A few years ago I was staying in a
hotel on the promenade at Eastbourne on the south coast. I’d never been before
and always thought Eastbourne was God’s Waiting Room where retired people lived.
I was gladly wrong. I didn’t know the Ardmore Language Schools were there and
they invited thousands of young people into the area. I’d go walking out each
night and found the place was abuzz with young life.
One morning I set
out to walk on the promenade when the battery in my mp3 expired. I thought I
would nip back to the hotel for a battery. The maids were cleaning the rooms
and doors were open.

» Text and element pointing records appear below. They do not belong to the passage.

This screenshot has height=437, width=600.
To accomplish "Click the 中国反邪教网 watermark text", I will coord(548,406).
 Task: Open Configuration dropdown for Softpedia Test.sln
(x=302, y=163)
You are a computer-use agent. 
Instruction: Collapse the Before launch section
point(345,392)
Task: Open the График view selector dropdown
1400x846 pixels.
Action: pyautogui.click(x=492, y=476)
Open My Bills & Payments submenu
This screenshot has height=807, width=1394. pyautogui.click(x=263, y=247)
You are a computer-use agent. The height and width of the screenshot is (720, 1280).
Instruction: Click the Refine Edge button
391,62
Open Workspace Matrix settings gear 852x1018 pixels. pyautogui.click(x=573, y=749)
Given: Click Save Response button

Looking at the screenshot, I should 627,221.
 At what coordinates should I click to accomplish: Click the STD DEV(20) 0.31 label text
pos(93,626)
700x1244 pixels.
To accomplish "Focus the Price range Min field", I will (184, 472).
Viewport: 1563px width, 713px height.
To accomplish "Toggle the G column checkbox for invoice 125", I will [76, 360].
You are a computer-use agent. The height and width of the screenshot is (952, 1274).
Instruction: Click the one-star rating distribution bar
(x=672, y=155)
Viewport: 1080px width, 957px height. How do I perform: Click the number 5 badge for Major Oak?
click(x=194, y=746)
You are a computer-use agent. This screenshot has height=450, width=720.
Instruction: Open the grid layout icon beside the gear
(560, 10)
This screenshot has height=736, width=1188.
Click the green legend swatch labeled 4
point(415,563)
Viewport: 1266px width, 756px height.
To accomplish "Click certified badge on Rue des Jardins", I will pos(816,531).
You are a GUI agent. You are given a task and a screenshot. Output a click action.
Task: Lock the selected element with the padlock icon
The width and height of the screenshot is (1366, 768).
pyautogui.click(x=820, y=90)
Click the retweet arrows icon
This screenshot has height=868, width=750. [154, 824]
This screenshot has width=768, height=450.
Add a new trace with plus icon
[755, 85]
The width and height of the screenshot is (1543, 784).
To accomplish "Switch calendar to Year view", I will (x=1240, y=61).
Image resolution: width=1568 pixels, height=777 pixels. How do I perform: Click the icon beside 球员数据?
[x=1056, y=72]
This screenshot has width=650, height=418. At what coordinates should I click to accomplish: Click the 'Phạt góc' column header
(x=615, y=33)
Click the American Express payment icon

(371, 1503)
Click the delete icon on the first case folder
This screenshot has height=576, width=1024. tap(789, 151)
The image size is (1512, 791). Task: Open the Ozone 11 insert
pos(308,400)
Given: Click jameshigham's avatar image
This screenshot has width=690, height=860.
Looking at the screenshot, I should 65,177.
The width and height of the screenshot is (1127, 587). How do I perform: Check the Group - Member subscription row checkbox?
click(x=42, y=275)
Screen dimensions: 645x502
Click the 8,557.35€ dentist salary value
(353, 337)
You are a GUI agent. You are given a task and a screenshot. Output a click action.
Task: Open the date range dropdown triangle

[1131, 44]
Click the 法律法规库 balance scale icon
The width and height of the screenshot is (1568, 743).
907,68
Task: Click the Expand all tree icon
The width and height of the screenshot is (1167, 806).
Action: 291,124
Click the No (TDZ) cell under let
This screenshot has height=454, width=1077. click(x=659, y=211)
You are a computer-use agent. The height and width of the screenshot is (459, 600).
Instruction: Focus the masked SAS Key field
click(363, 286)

Perhaps there had been some thefts as they parked their
trolleys across the doorways. The door to my room was open. Inside I saw maid
slightly bent over the diary I’d left on the dressing table. I had left it
under a novel I was reading so she must have slid it out. Her knees were
slightly bent as she read it - I don’t think anything I’d written was that
exciting. Perhaps she was reading about a typical thought: nude midgets smothered
in damson jam doing cartwheels on a carpet of bubble wrap.
My diaries are
mostly dull observations but are sometimes confessional. Once the Inland Revenue
looked into my affairs and I had to submit a lengthy list explaining every transaction
through two bank accounts. I had to explain a £1,000 arriving into an account was
a chum paying back a loan. The only way I could justify it was to photocopy a
couple of pages from my slightly-confessional diaries where the money was
mentioned.
So here is a
painting showing the lady bent over the diary. I’ve tried to show her legs
slightly bent as she stooped her torso over. Also I’ve tried to show the kind
of tiny, tired, cluttered hotel rooms I usual stay in. The furniture rarely
matches, there’s too much of it and there are enough drawers to hide £1 million
in used notes.
What did I do
when I caught the maid reading my notebook? Being a typical Englishman who
backs away from confrontation I went to buy a battery at a local shop. Complete
spineless coward. I don’t blame her for having a quick look at the diary; I’m
suspicious of people who aren’t curious.